Nagoya Institute of Technology, Department of Electrical and Mechanical Engineering, Nagoya, Aichi, 466-8555, Japan.
Aalto University, Department of Electrical Engineering and Automation, Espoo, FI-00076, Finland.
Neuroimage. 2018 May 15;172:85-93. doi: 10.1016/j.neuroimage.2018.01.039. Epub 2018 Jan 28.
Transcranial magnetic stimulation (TMS) is used for the mapping of brain motor functions. The complexity of the brain deters determining the exact localization of the stimulation site using simplified methods (e.g., the region below the center of the TMS coil) or conventional computational approaches.
This study aimed to present a high-precision localization method for a specific motor area by synthesizing computed non-uniform current distributions in the brain for multiple sessions of TMS.
Peritumoral mapping by TMS was conducted on patients who had intra-axial brain neoplasms located within or close to the motor speech area. The electric field induced by TMS was computed using realistic head models constructed from magnetic resonance images of patients. A post-processing method was implemented to determine a TMS hotspot by combining the computed electric fields for the coil orientations and positions that delivered high motor-evoked potentials during peritumoral mapping. The method was compared to the stimulation site localized via intraoperative direct brain stimulation and navigated TMS.
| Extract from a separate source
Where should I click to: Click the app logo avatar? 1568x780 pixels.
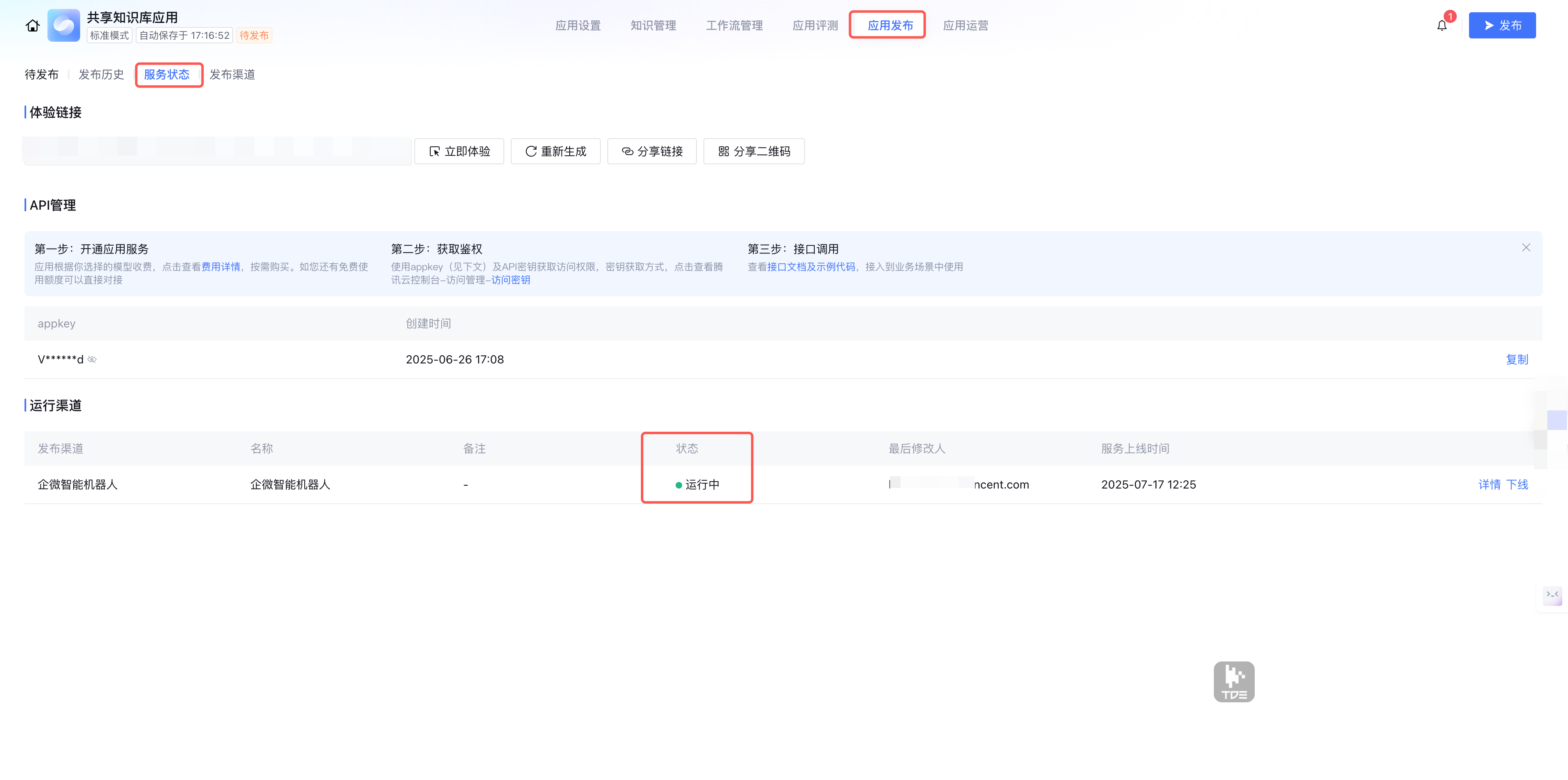64,26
Four main results were obtained: 1) the dependence of the computed hotspot area on the number of peritumoral measurements was evaluated; 2) the estimated localization of the hand motor area in eight non-affected hemispheres was in good agreement with the position of a so-called "hand-knob"; 3) the estimated hotspot areas were not sensitive to variations in tissue conductivity; and 4) the hand motor areas estimated by this proposal and direct electric stimulation (DES) were in good agreement in the ipsilateral hemisphere of four glioma patients.
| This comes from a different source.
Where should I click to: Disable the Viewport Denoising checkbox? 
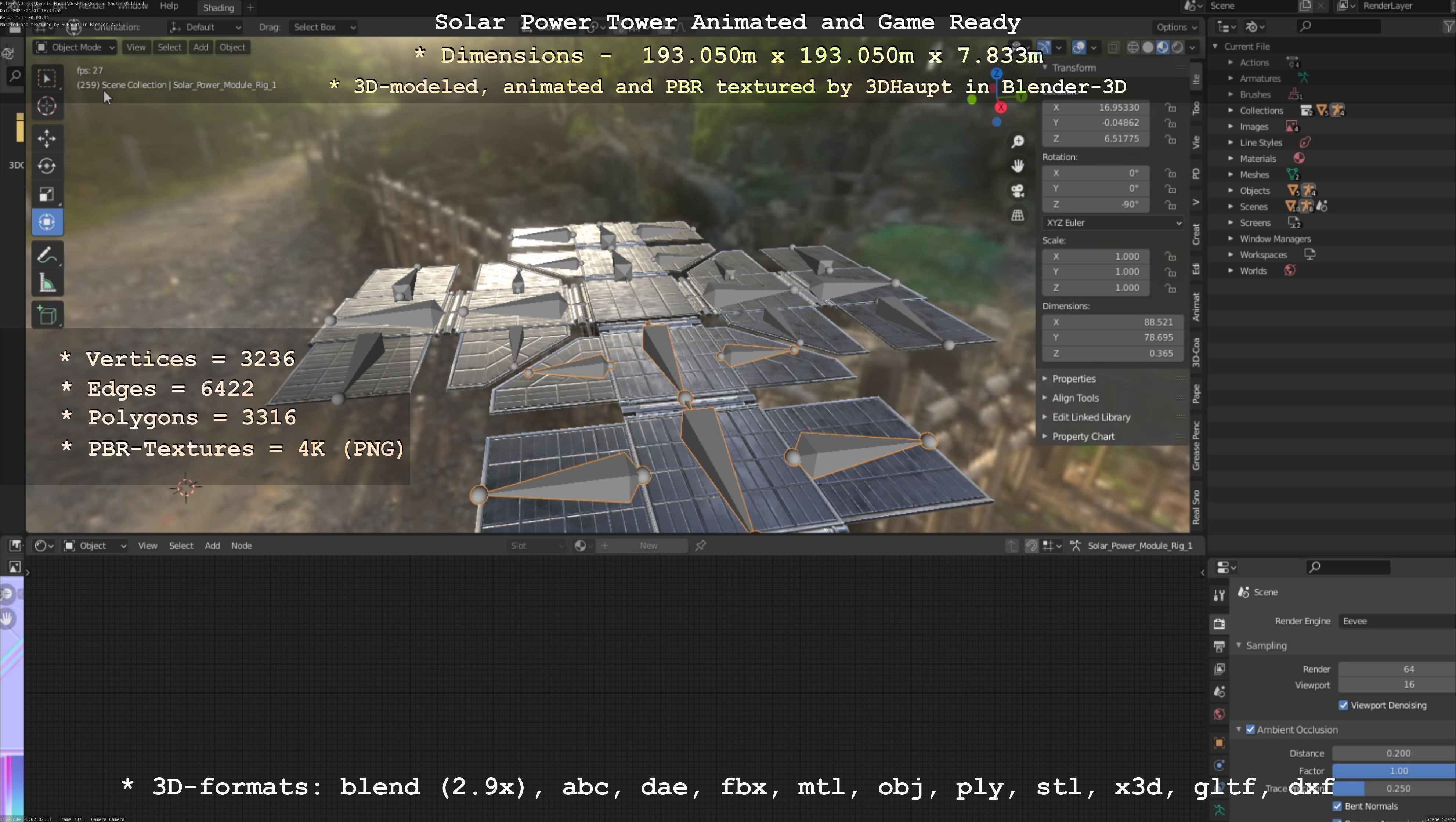coord(1343,705)
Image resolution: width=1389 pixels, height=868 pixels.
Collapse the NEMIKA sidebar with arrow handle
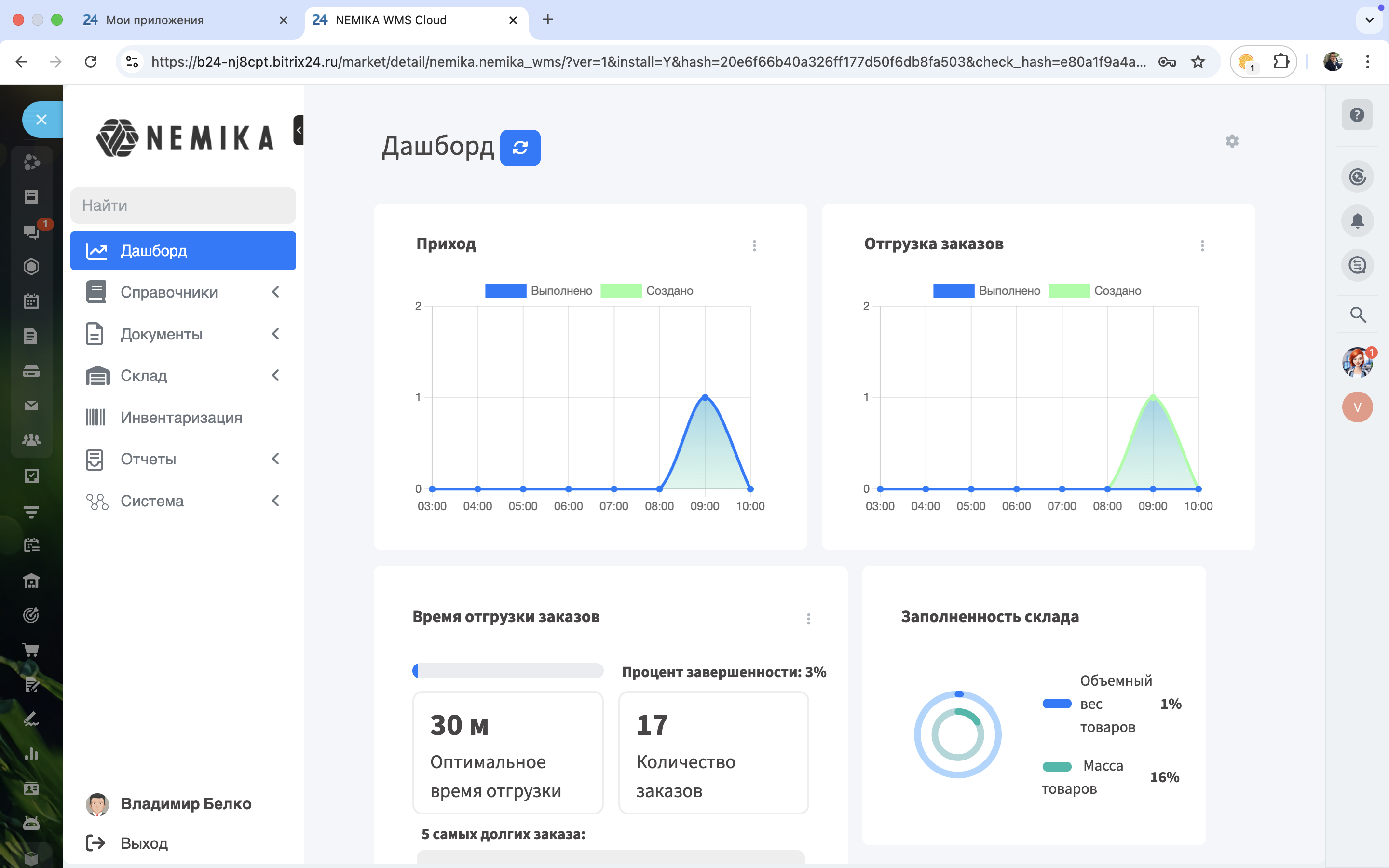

CONCLUSION(S): The TMS localization method was validated by well-known positions of the "hand-knob" in brains for the non-affected hemisphere, and by a hotspot localized via DES during awake craniotomy for the tumor-containing hemisphere.
经颅磁刺激(TMS)用于大脑运动功能的映射。由于大脑的复杂性,使用简化方法(例如,TMS 线圈中心下方的区域)或传统的计算方法很难确定刺激部位的精确位置。
本研究旨在通过综合多次 TMS 计算出的大脑中非均匀电流分布,提出一种特定运动区域的高精度定位方法。
对位于运动言语区内部或附近的脑内轴内肿瘤患者进行 TMS 肿瘤周围映射。使用基于患者磁共振图像构建的真实头部模型计算 TMS 诱导的电场。实施后处理方法,通过结合在肿瘤周围映射过程中产生高运动诱发电位的线圈方向和位置的计算电场,确定 TMS 热点。该方法与术中直接脑刺激和导航 TMS 定位的刺激部位进行了比较。
得出了四个主要结果:1)评估了计算热点区域与肿瘤周围测量次数的依赖性;2)在 8 个非受累半球中,对手运动区的估计定位与所谓的“手旋钮”位置吻合良好;3)估计的热点区域对组织电导率的变化不敏感;4)通过本研究提出的方法和直接电刺激(DES)估计的手运动区在 4 例脑肿瘤患者的同侧半球中吻合良好。
该 TMS 定位方法通过非受累半球中“手旋钮”的已知位置以及肿瘤半球中通过清醒开颅术定位的热点得到了验证。